Para entonces, dice Cortázar, “John ahora sabe: que que ser poeta no es tener identidad, es ser un camaleón; que su mundo es lo imaginado, aprehensión de belleza que es verdad; y que el presente no es tiempo sino ser”. Es que a este poeta inglés no le interesaba “pertenecer”, mucho menos después de ese ataque. Siguió, entonces, como siempre, con “la aptitud pavorosa para quedar mal con todo el mundo de la república literaria. Sólo sus amigos lo comprendieron”. Y en esa búsqueda es que el mundo se le abre: llega el amor. Una chica, Isabella Jones, que conoce en mayo de 1817, mientras estaba de vacaciones en Bo Peep, cerca de Hastings. Para definirla usa las palabras hermosa, talentosa y lectora, y advierte que no pertenece a la clase alta de la sociedad. Es un dulce y sensual “amor de verano”. Como el que tiene con Fanny Brawne en septiembre de 1818, aunque este segundo es más duradero. Se profundiza en abril de 1819 cuando ella y su madre viuda se mudan cerca de su casa. Se miran los ojos, comparten lecturas en la cama, hacen del amor un oasis perfecto.

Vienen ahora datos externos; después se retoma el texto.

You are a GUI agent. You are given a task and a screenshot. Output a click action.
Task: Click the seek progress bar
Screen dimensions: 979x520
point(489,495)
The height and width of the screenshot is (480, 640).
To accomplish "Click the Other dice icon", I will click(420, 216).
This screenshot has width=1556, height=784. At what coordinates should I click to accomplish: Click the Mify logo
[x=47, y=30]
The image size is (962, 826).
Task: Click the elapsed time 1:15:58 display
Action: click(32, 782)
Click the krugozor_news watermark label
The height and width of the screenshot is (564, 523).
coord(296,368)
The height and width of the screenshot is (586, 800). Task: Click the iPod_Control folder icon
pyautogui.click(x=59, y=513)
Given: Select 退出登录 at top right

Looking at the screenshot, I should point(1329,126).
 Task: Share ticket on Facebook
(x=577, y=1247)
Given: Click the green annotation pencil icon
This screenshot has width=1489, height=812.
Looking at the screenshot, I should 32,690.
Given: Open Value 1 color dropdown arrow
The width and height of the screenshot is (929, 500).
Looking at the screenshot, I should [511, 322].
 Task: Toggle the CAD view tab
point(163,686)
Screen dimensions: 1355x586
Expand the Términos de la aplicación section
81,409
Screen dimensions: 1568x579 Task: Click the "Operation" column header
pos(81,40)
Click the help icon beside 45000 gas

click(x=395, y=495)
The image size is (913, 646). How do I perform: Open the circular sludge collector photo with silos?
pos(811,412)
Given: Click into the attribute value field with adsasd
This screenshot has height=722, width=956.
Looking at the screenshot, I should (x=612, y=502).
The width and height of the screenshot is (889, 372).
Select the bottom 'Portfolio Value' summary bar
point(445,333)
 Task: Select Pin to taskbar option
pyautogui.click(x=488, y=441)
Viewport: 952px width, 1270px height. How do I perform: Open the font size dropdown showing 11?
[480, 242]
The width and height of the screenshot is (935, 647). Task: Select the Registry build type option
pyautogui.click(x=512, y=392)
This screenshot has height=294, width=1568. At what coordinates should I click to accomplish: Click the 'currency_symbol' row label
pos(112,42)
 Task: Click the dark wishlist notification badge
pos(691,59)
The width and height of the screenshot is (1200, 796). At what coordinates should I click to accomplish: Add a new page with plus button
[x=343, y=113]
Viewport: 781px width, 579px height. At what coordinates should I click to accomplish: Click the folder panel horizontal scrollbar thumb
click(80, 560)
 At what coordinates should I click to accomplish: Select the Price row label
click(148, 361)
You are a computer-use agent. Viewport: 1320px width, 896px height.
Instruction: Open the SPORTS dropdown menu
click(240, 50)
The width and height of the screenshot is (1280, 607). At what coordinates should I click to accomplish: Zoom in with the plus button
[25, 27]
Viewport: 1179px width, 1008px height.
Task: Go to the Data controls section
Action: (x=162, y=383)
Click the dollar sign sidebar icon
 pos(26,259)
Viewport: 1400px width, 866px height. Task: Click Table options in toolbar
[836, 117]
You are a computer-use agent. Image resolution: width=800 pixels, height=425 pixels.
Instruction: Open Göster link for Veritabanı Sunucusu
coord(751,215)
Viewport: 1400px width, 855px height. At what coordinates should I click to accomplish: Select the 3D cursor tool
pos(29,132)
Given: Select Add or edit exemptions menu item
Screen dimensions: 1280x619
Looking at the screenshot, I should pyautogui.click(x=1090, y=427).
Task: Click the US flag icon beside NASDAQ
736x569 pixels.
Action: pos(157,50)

Pero Keats ya está enfermo y de pronto la sombra de la muerte irrumpe intempestiva. Una carta fechada el 13 de octubre de 1819 dice: “Mi amor me ha vuelto egoísta. No puedo existir sin ti. Me olvido de todo, pero de verte de nuevo mi vida parece detenerse (...) Me sentiría exquisitamente miserable sin la esperanza de verte pronto. Me sorprende saber que los hombres pudieran morir como mártires por la religión. Eso me estremecía pero ya no, porque podría ser martirizado por mi religión, que es el amor. Podría morir por eso. Podría morir por ti“. En unos días cumpliría su último año, 24. Tenía dos hemorragias pulmonares y una tuberculosis avanzada. Entonces los médicos le dicen lo que ya todos sabemos: que se vaya a un lugar donde el clima sea más cálido que en Londres. Morirá en Roma, Italia, en el silencio poético de su propio sueño. Dejará, además de un legado ético en cuanto a la forma de vivir la vida, una obra que cambiará la poesía inglesa para siempre. “Yo no sé de otra poesía más leal, más honrada que la de John”, cierra Julio Cortázar en Imagen de John Keats esta discusión.